As companies prepare for the provisions of the California Privacy Rights Act (“CPRA”) to come into effect in January 2023, California Office of Attorney General (“OAG”) has signaled that companies should not wait to start complying with the Global Privacy Control (“GPC”). A recent lawsuit and subsequent $1.2 million settlement by the OAG against French e-commerce company Sephora, Inc. that targeted compliance with the GPC. In announcing the settlement, the OAG also made it known that it had “also sent notices today to a number of businesses alleging non-compliance relating to their failure to process consumer opt-out requests made via user-enabled global privacy controls, like the GPC” because, “[u]nder the CCPA, businesses must treat opt-out requests made by user-enabled global privacy controls the same as requests made by users who have clicked the ‘Do Not Sell My Personal Information’ link.” In other words, the OAG is taking the position that the California Consumer Privacy Act (“CCPA”) already requires implementation of the GPC.
In August, the OAG alleged violations of the CCPA and California Unfair Competition Law against Sephora for selling user data without their consent.
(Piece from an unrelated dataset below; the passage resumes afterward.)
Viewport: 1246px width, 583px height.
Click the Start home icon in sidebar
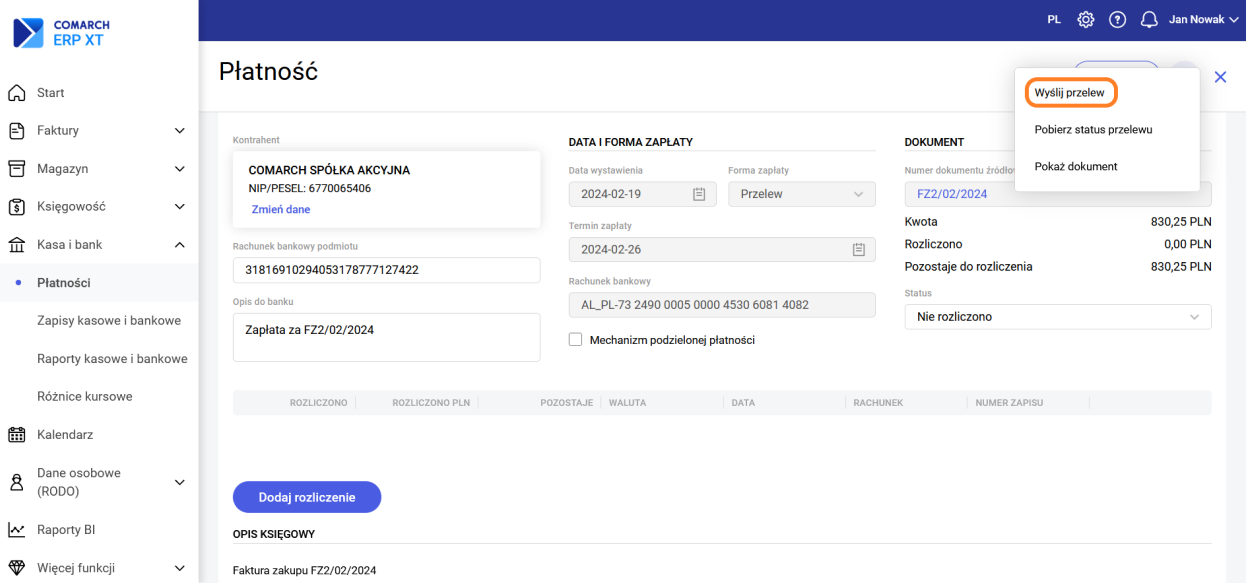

Notably, in its complaint, the OAG alleged that Sephora had violated the CCPA, in part, for “failing to treat the GPC as a consumer’s opt-out of the sale of their personal information and continuing to sell personal information to third parties despite receiving a GPC signal.” The August settlement agreement between the parties includes injunctive relief, requiring Sephora to: (i) process consumers request to opt out signaled via the GPC; and (ii) provide reports to the OAG regarding its efforts to comply with processing user requests to opt out through GPC.
The requirement for a website to detect and process user-enabled global privacy controls is distinct from the original CCPA requirement to allow users to opt out of individual website’s data-selling by clicking easy-to-access “Do Not Track” or “Do Not Sell My Personal Information” links (although Sephora was found to have run afoul of this provision as well). Third-party user-enabled global privacy control technologies like GPC allow consumers to opt out of all online data-selling across all the websites they visit, without having to click on a specific website’s “Do Not Sell” link. Websites for California businesses must now be configured to detect and process global privacy control signals, or risk running afoul of the CCPA.
The OAG’s stance in this enforcement action shows that the OAG currently interprets the CCPA to require implementation of the GPC—and that businesses run the risk of noncompliance if they wait until 2023 to update their policies.